In summary, our approach to combine 4D robust optimization and repainted field delivery worked out to mitigate the dose perturbation that would have been caused by the interplay effect. The interpretation of the role of 4D robust optimization for the mitigation of interplay, e.g. a possible synergetic effect with repainting, remains open.

5. Conclusions

With the aims to facilitate the treatment of liver tumors with the proton pencil-beam scanning technique, 4D robust optimization in conjunction with dose delivery by repainting was evaluated in the specific concern of the interplay effect. The feasibility of time-resolved dose calculations for pencil-beam scanning based on ten-phase 4D CTs within a commercial treatment planning system was shown. With the exception of prolonged treatment sessions, the 4D planning and 4D dose evaluation together with layered repainting puts the main workload onto the computational level at the phase of treatment planning.

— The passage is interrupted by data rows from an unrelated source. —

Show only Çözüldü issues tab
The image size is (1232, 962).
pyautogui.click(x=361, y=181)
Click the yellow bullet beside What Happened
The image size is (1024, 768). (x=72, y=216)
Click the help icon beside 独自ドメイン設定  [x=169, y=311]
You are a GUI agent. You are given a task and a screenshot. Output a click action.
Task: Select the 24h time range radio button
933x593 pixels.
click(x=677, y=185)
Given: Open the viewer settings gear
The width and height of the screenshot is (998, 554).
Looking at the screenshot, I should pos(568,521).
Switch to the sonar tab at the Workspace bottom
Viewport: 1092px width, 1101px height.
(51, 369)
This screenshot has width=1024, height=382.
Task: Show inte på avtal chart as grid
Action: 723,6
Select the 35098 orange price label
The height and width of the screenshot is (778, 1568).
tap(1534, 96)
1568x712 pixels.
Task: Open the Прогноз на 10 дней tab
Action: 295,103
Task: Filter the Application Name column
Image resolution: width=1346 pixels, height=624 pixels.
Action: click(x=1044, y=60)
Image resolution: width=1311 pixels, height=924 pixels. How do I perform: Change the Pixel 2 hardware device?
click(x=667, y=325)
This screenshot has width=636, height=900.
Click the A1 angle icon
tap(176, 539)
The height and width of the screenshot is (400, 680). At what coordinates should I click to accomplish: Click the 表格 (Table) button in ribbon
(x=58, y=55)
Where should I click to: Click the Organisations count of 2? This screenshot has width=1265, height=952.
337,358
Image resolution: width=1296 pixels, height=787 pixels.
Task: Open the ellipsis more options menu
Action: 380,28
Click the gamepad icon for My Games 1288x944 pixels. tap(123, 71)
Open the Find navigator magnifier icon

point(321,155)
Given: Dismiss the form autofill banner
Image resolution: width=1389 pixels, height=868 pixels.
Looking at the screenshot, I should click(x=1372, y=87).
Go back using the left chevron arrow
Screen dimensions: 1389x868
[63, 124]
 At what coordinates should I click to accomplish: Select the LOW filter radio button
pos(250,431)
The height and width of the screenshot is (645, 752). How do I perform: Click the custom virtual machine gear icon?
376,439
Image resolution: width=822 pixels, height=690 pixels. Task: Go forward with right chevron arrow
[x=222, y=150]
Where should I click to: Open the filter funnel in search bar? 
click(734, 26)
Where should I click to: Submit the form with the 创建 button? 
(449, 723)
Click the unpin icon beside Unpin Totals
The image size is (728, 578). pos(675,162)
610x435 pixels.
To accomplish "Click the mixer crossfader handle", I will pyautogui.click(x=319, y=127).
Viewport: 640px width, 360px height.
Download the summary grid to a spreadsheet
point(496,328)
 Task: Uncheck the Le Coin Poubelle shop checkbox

This in-silico study with nine clinical HCC cases showed a clear reduction of the homogeneity index HI. This can be interpreted by a statistical averaging over multiple applications of energy layers. More important, the over- and underdosage V_107/95 decreases from a level of typically 5–10% to about 0–5%, which can clinically be acceptable in some cases.

Conflict of interest statement

C. Bäumer, O. Blanck, M. Chan, S. Plaude, H. Siregar, B. Spaan, B. Timmermann and J. Wulff declare no conflicts of interest. E. Engwall works for RaySearch Laboratories.